Hey There👋
Welcome to the final part of our self-driving series.
So, more than a decade ago, Silicon Valley promised us fully autonomous self-driving cars. Cars that could drive themselves totally on their own.
The concept was of futuristic cars cruising smoothly around cities without need for humans to drive.
It was a promising concept, but the delivery, even after this many years isn’t what many had initially hoped for.
Instead of completely driverless cars driving us places, we have a mix of human and some levels of self-driving.
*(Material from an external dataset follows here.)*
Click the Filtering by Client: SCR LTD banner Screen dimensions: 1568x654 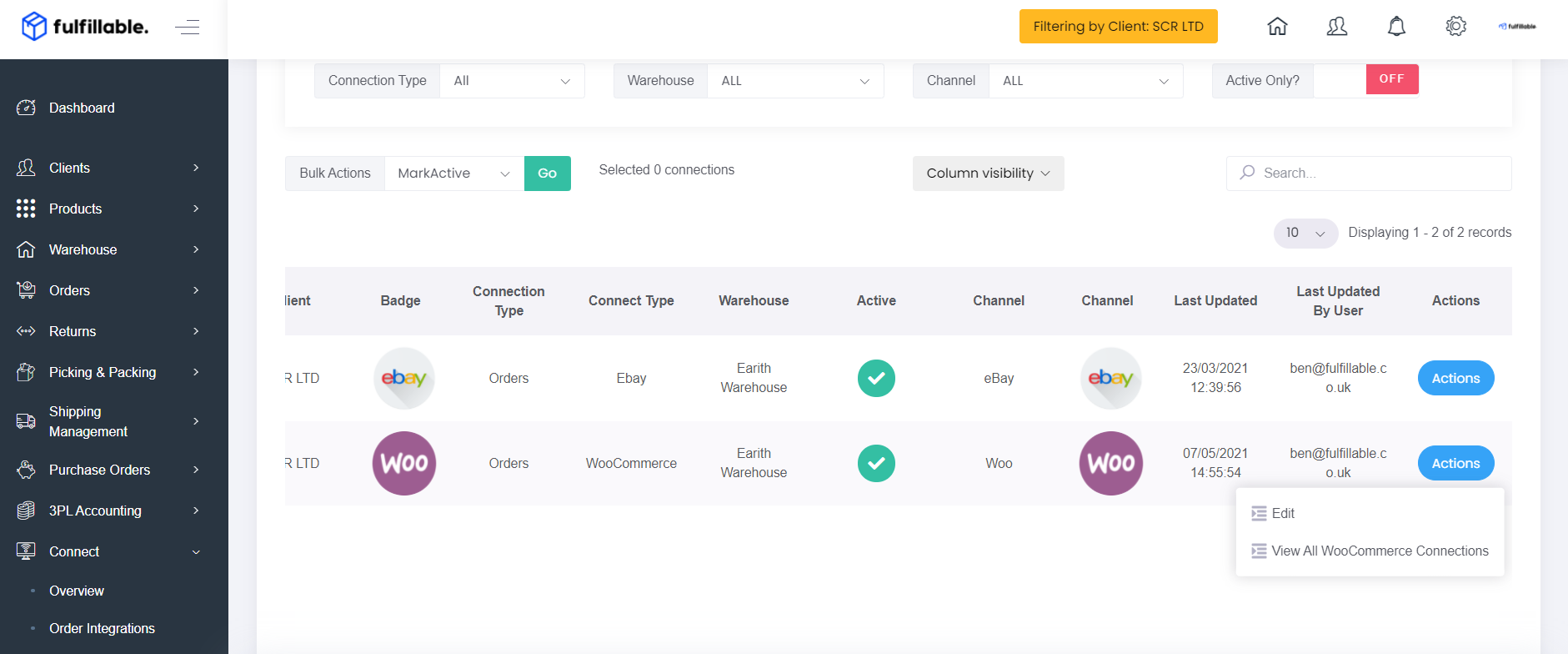1118,26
For the most part, humans are still involved in the driving experience.
Even advanced self-driving services like Waymo with their Level 4 self-driving systems still have humans involved in the driving process although sometimes in a remote setting.
It took us years to reach the current level of self-driving that exists today but many of the companies that initially joined the self-driving industry have exited out of the race.
In this race of getting to develop self-driving experiments we’ve seen successes like Tesla and Waymo but there have been some big failures too.
Not a lot of people know about this, but Apple spent more than 10 years working on a secretive self-driving project called the Project Titan, a project that never shipped a product and officially exited a year ago.
And very few people know about the exit of Cruise AI, a startup backed by General Motors for 1 Billion dollars, yes billion with a B!
That’s why today I’ll talk about the history of two of the biggest companies to exit the self-driving race. I’ll largely focus on the biggest one (Apple) while also discussing General Motors’ exit from the self-driving race.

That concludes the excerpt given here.